Thursday, March 15, 2018

Fun With Archaic Admixture Analysis

Archaegenetics is not a reductionist field and the more we know the more intricate the tapestry of human ancestry becomes.
Anatomically modern humans interbred with Neanderthals and with a related archaic population known as Denisovans. Genomes of several Neanderthals and one Denisovan have been sequenced, and these reference genomes have been used to detect introgressed genetic material in present-day human genomes. Segments of introgression also can be detected without use of reference genomes, and doing so can be advantageous for finding introgressed segments that are less closely related to the sequenced archaic genomes. 
We apply a new reference-free method for detecting archaic introgression to 5,639 whole-genome sequences from Eurasia and Oceania. We find Denisovan ancestry in populations from East and South Asia and Papuans. Denisovan ancestry comprises two components with differing similarity to the sequenced Altai Denisovan individual. This indicates that at least two distinct instances of Denisovan admixture into modern humans occurred, involving Denisovan populations that had different levels of relatedness to the sequenced Altai Denisovan.

All of these Eurasian and New World populations have a bottom right cluster in the images below that corresponds to Neanderthal ancestry.

The Papuan (bottom right in the image below) sample also has a center-left cluster that corresponds to Deniovan ancestry. A less pronounced center-left cluster indicating a smaller amount of ancestry from the same population is found in East Asia, Southeast Asia and South Asian individuals middle two rows of the image below. 

The big reveal in this study is that the East Asian individuals, in particular, seem to have two distinct clusters of Denisovan ancestry, with a small secondary top left cluster in each suggesting a second admixture event with genetically diverged Denisovan populations.

Denisovan ancestry is absent, however, in European individuals (top row) and in New World individuals (bottom row except the Papuan).
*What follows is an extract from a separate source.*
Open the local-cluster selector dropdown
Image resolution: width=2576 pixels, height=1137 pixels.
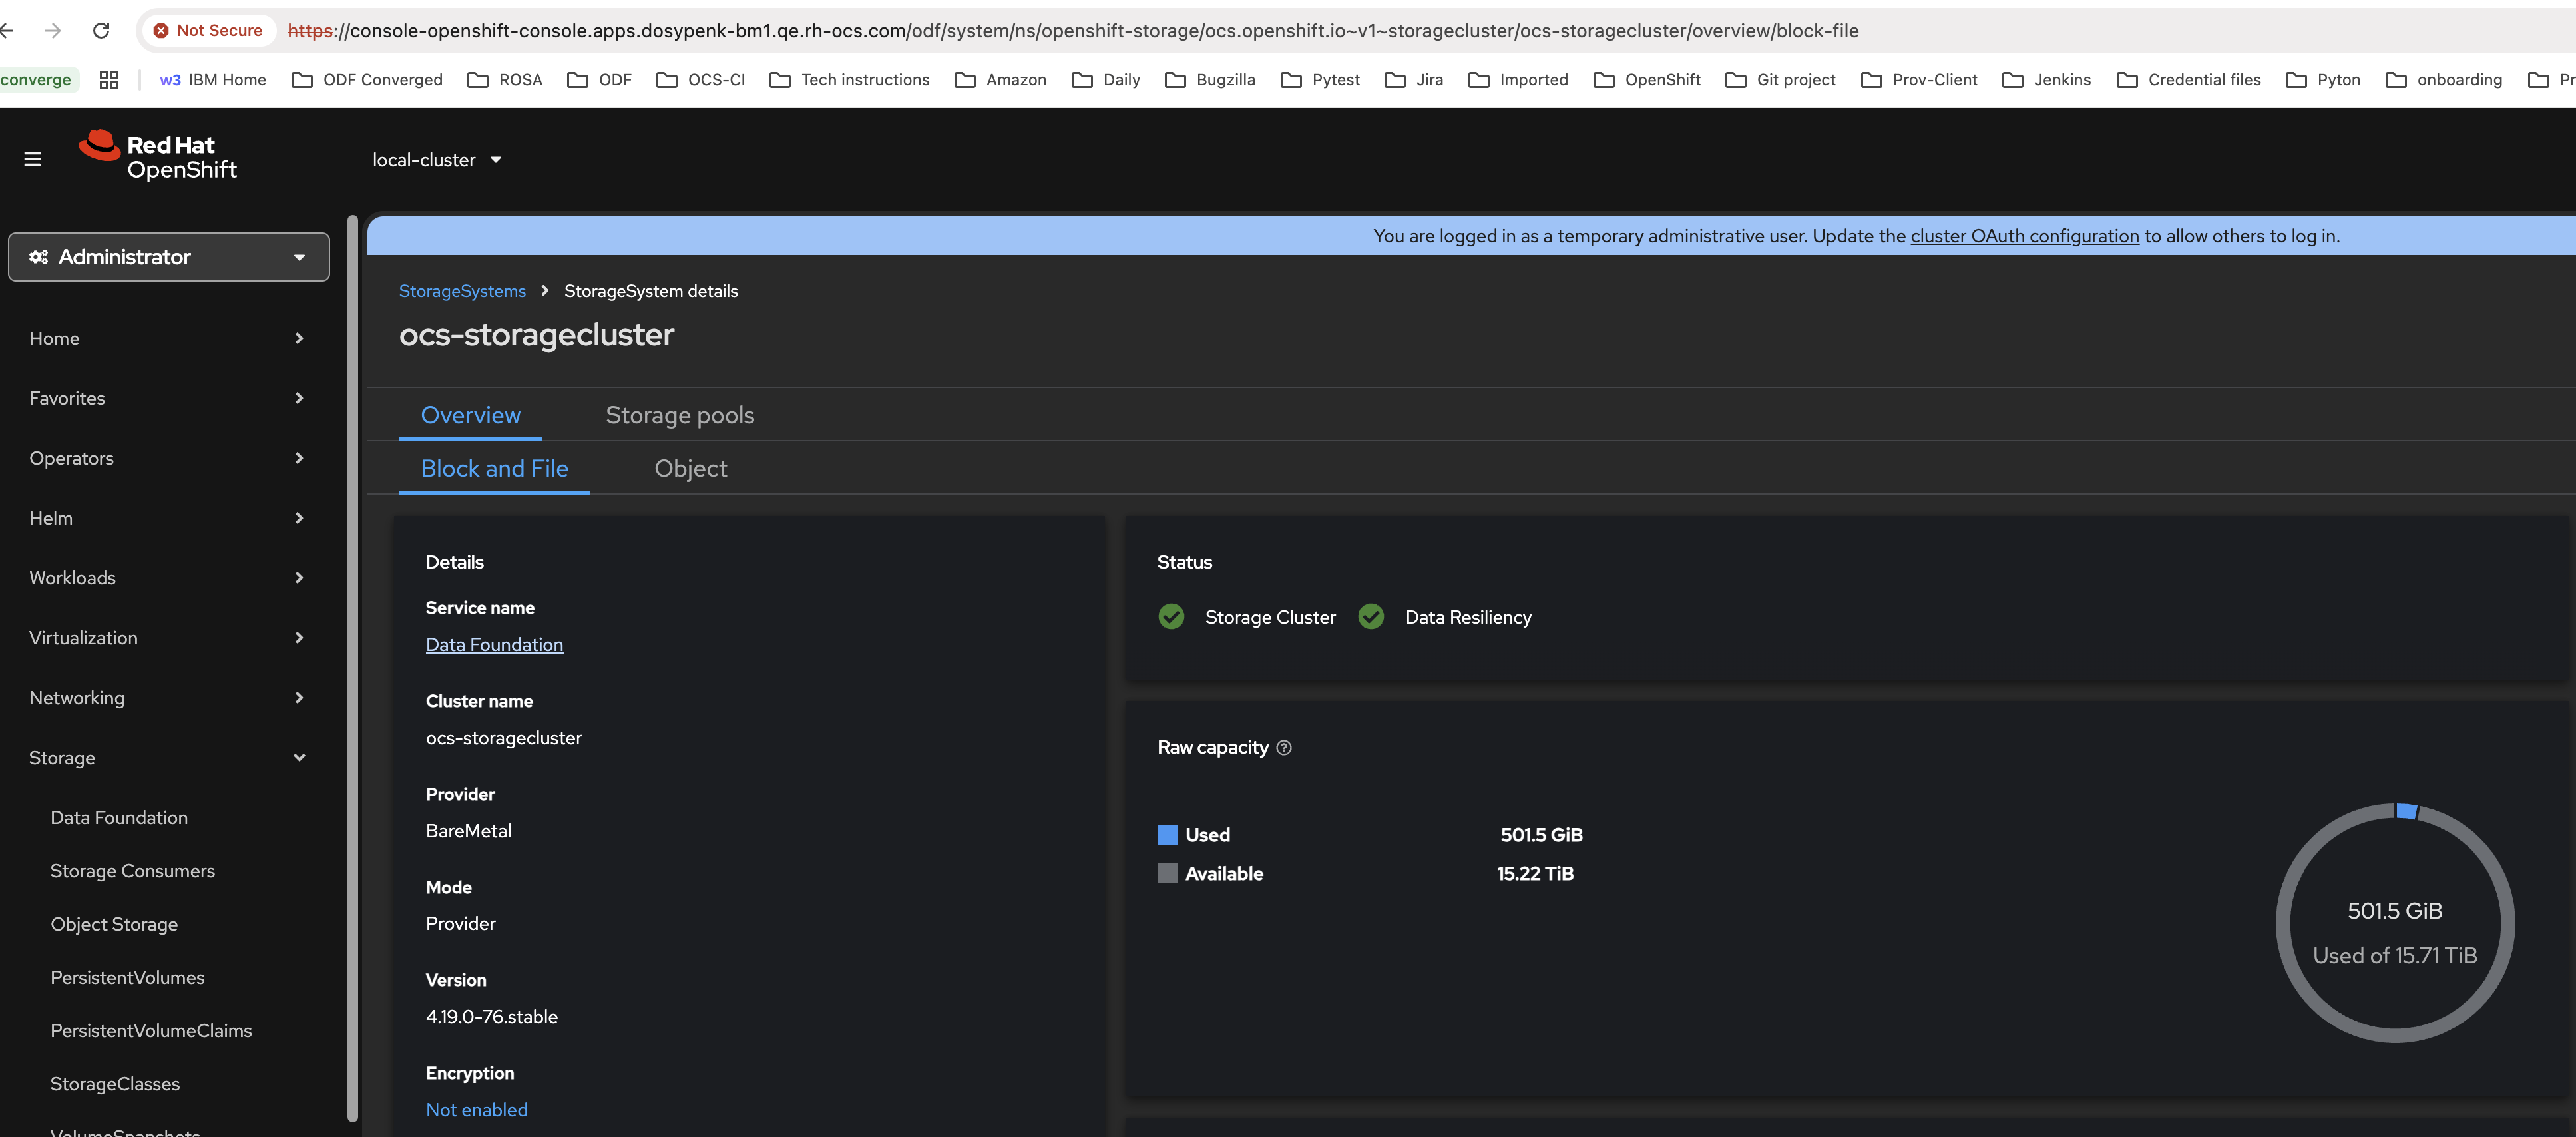pos(436,160)
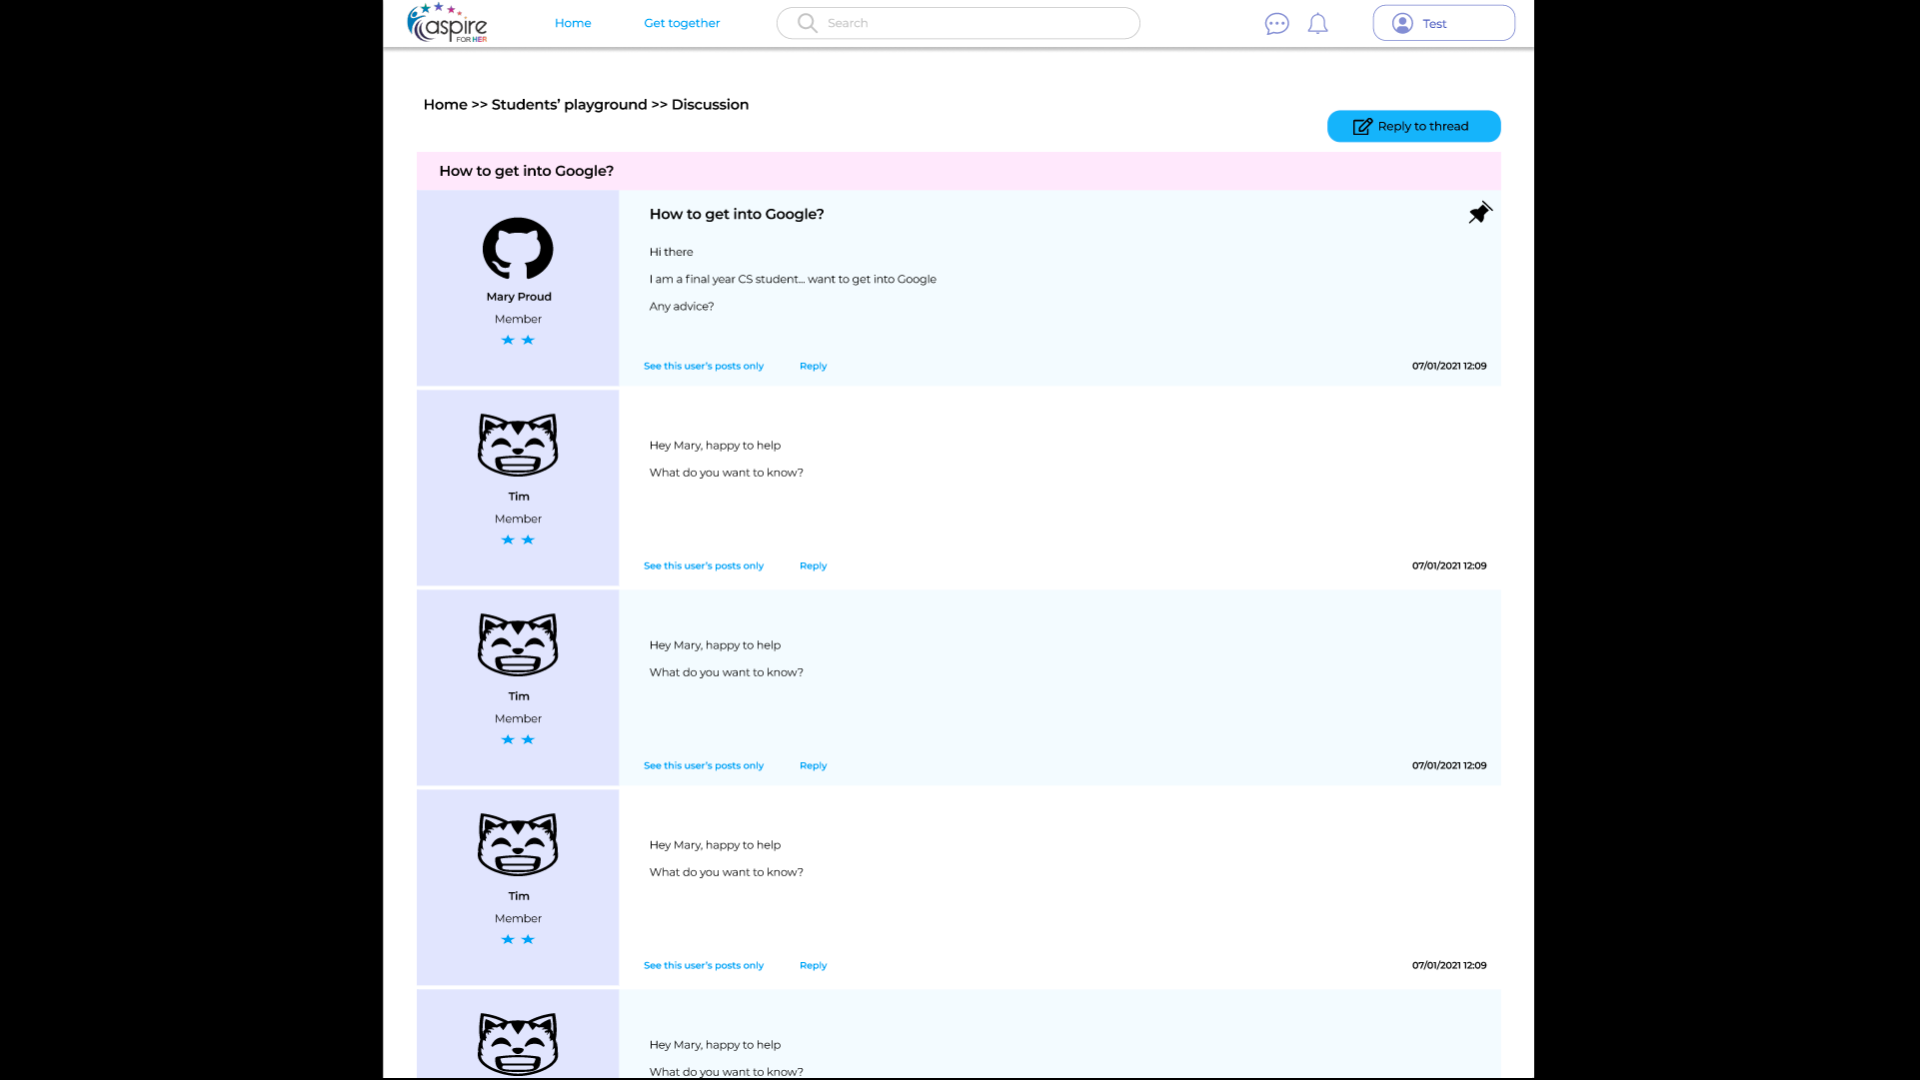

Pontus Skoglund also notes that:
There is an undiscussed but potentially explosive implication of this paper: the 2nd Denisovan gene flow signal in East Asia seems to be absent from Native American ancestry--could Denisovans have survived after the isolation of these lineages <30 kya??
For what it is worth, I don't think that Skoglund's hypothesis is correct. I think it is more likely that the primary Denisovan admixture event reflects admixture of Southern route modern human migrants with Denisovans and that the secondary Denisovan admixture event (which is absent in Papuans) reflects admixture of a subset of Northern route modern human migrants who followed more or less what is now known as the Silk Road, and was distinct from the small founding population of the Americas.

This data point also strengthens the hypothesis that very old, non-Homo erectus hominin remains found in China with a mix of archaic and modern features are either Denisovan or hybrid Denisovan-modern human individuals.

Figure 4: Contour Density Plots of Match Proportion of Introgressed Segments to the Altai Neanderthal and Altai Denisovan Genomes

The match proportion is the proportion of putative archaic-specific alleles in a segment that match the given archaic genome, excluding alleles at positions masked in the archaic genome sequence. Segments with at least ten variants not masked in the Neanderthal genome and at least ten variants not masked in the Denisovan genome are included. Numbers inside the plots indicate the height of the density corresponding to each contour line. Contour lines are shown for multiples of 1 (solid lines). In addition, contour lines for multiples of 0.1 between 0.3 and 0.9 (dashed lines) are shown for additional detail. European populations are given in the first row, East Asian populations in the second row, South Asian populations in the third row, and American and SGDP Papuan populations in the final row. Additional information about the populations can be found in Table 1.


neo said...

Doesn't these results establish a version of multiregionalism vs out of africa?

if h sapiens evolved just once in africa and completely replaced all other relic populations how do you explain admixture?

multiregionalism has always denied any fertility barrier and this prediction is correct

andrew said...

Multiregionalism proposed very large percentages of admixture in lots of places.

Instead, we have one main Neanderthal admixture that is basal to all Eurasians on the order of 2%-4% and about 1% of anything else from two different events for many Asians (except Papuans who have more).

Further, most of the big phenotypic regional differences are not due to admixture. Mostly admixture gives rise to invisible traits like immune system tweaks and high altitude adaptations.

And, there is good evidence from Neanderthal admixture that Haldane's law which gives rise to impaired fertility in species hybrids actually did apply.

neo said...

one prediction of Multiregionalism is that there is no fertility barrier, which is true of H sapiens and neanderthals and denosivans.

if it were possible to directly sequence DNA from H erectus from asia, middle east, africa what would DNA % in Multiregionalism vs out of africa?